# Batman Gotham Knight



## Hawke (Jul 3, 2008)

Check this out.

Batman Gotham Knight Trailer (HD)
[yt]hfZ_FsQFYFw[/yt]

WB Batman Gotham Knight Preview
[yt]ocITLlWOySY[/yt]

This DVD links Batman Begins with Dark Knight.


Batman Gotham Knight at Amazon


----------



## stickarts (Jul 3, 2008)

Thanks for sharing!


----------



## MA-Caver (Jul 3, 2008)

For true Dark Knight lovers only I think. Not for me. 
I do love the stories of Batman but only in small doses and when the stories have threads of interest to me. Overall it's a bit... gothic... but thats the idea. 
I do love how the reboot of the Dark Knight has taken with Batman Begins and soon to be released Dark Knight.
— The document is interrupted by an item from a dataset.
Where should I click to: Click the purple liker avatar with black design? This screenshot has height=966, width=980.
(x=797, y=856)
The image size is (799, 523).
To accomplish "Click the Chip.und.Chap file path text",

I only enjoy the first two Batman films that were directed by Tim Burton. After that the franchise just got plain silly or campy, though I think Jim Carrey's Riddler and Tommy Lee Jones' Two Face were decently done. But that third venture was just a total disaster IMO as a film. 
Don't EVEN want to talk about the fourth one ... don't go there. 
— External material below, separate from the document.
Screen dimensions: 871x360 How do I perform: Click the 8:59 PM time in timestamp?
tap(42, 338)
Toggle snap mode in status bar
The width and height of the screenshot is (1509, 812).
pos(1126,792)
In the animated genre I'm not too crazy about it. In graphic novel form... oh my heck yeah.


----------



## Fiendlover (Jul 4, 2008)

Ugh... I didn't know Batman sunk down to the animae level.  I, for one will never watch the animae version and I think I'll stick with the original cartoon version which is totally awesome and still shown on the disney channel lol.  Ansd of course the movies.  I can't wait for the new one to come out!  WHOOT WHOOT!  lol


----------



## Hawke (Jul 6, 2008)

I'm looking forward to see how this DVD connects Batman Begins to the Dark Knight.
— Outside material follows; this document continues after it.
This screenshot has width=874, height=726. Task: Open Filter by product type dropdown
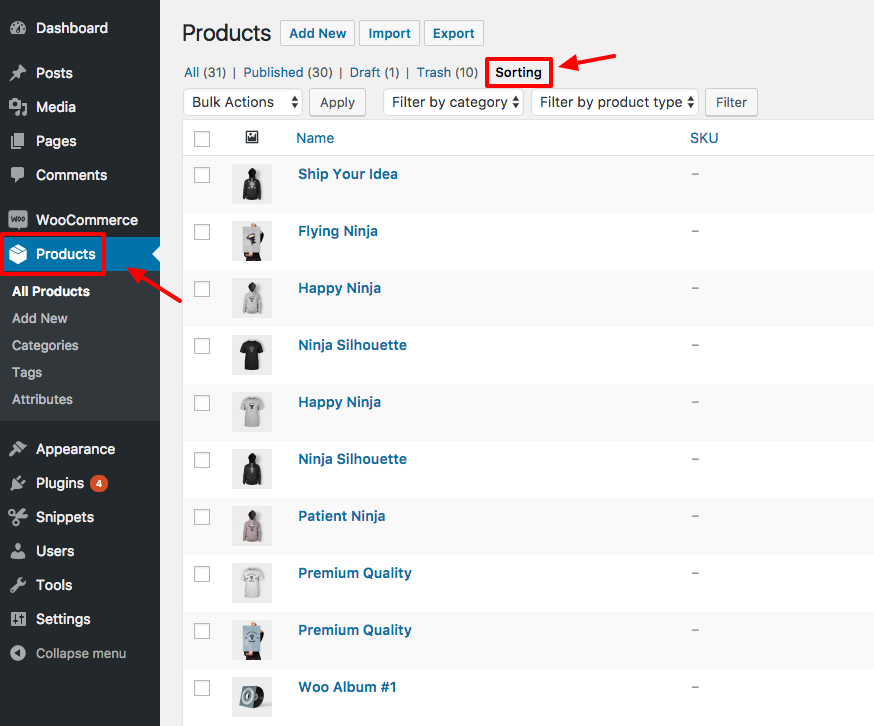614,102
I remember something similar with the Matrix series and Star Wars (didn't see the clones wars anime, but heard it was good).


----------



## FearlessFreep (Jul 6, 2008)

Probably the only one to say it but I've been totally unimpressed with the new reboot of the Batman movies with Nolan/Bale


----------



## ArmorOfGod (Jul 6, 2008)

That will be released on dvd Tuesday.  My library is getting it so I am going to pick it up that day.
I still prefer the animated series that have been going on for the past decade.  I couldn't get in to the new one called "The Batman" this past year though.  I didn't like the animation style.
Did anyone here like the "Batman Beyond" series where Bruce Wayne was elderly and Terry McGuiness was his "student Batman"?

AoG


----------



## Hawke (Jul 7, 2008)

Sweet.  The Los Angeles Public Library does not have it yet.  I remember the Batman Beyond series.  I actually liked it.

I just got tickets for Dark Knight. WOOT!


----------